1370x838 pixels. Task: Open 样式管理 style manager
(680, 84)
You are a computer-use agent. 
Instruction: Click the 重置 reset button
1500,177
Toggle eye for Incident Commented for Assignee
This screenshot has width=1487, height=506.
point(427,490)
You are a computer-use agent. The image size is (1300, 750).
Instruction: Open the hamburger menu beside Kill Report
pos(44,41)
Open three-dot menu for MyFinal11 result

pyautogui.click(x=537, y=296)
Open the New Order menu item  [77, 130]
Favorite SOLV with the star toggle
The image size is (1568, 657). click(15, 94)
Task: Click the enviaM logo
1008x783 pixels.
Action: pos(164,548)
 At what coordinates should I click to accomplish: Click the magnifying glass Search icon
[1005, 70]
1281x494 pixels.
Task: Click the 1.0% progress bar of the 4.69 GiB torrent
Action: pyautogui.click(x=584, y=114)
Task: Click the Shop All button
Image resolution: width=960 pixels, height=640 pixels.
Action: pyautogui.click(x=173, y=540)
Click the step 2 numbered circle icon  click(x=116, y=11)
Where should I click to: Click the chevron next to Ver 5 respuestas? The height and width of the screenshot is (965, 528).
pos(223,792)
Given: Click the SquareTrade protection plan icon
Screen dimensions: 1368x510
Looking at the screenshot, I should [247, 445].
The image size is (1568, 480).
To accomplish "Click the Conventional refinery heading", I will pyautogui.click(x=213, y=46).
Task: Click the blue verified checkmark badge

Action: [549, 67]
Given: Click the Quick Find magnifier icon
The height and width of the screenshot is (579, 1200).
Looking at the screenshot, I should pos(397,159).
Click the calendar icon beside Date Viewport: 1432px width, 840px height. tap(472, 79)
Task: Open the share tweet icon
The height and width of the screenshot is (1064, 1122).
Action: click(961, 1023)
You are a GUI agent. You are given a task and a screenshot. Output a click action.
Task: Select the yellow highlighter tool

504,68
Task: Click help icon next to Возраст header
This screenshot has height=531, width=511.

══════════════════════════════

Print the whole listing again, exactly.

• TASK SOLUTION
1370x838 pixels. Task: Open 样式管理 style manager
(680, 84)
You are a computer-use agent. 
Instruction: Click the 重置 reset button
1500,177
Toggle eye for Incident Commented for Assignee
This screenshot has width=1487, height=506.
point(427,490)
You are a computer-use agent. The image size is (1300, 750).
Instruction: Open the hamburger menu beside Kill Report
pos(44,41)
Open three-dot menu for MyFinal11 result

pyautogui.click(x=537, y=296)
Open the New Order menu item  [77, 130]
Favorite SOLV with the star toggle
The image size is (1568, 657). click(15, 94)
Task: Click the enviaM logo
1008x783 pixels.
Action: pos(164,548)
 At what coordinates should I click to accomplish: Click the magnifying glass Search icon
[1005, 70]
1281x494 pixels.
Task: Click the 1.0% progress bar of the 4.69 GiB torrent
Action: pyautogui.click(x=584, y=114)
Task: Click the Shop All button
Image resolution: width=960 pixels, height=640 pixels.
Action: pyautogui.click(x=173, y=540)
Click the step 2 numbered circle icon  click(x=116, y=11)
Where should I click to: Click the chevron next to Ver 5 respuestas? The height and width of the screenshot is (965, 528).
pos(223,792)
Given: Click the SquareTrade protection plan icon
Screen dimensions: 1368x510
Looking at the screenshot, I should [247, 445].
The image size is (1568, 480).
To accomplish "Click the Conventional refinery heading", I will pyautogui.click(x=213, y=46).
Task: Click the blue verified checkmark badge

Action: [549, 67]
Given: Click the Quick Find magnifier icon
The height and width of the screenshot is (579, 1200).
Looking at the screenshot, I should pos(397,159).
Click the calendar icon beside Date Viewport: 1432px width, 840px height. tap(472, 79)
Task: Open the share tweet icon
The height and width of the screenshot is (1064, 1122).
Action: click(961, 1023)
You are a GUI agent. You are given a task and a screenshot. Output a click action.
Task: Select the yellow highlighter tool

504,68
Task: Click help icon next to Возраст header
This screenshot has height=531, width=511.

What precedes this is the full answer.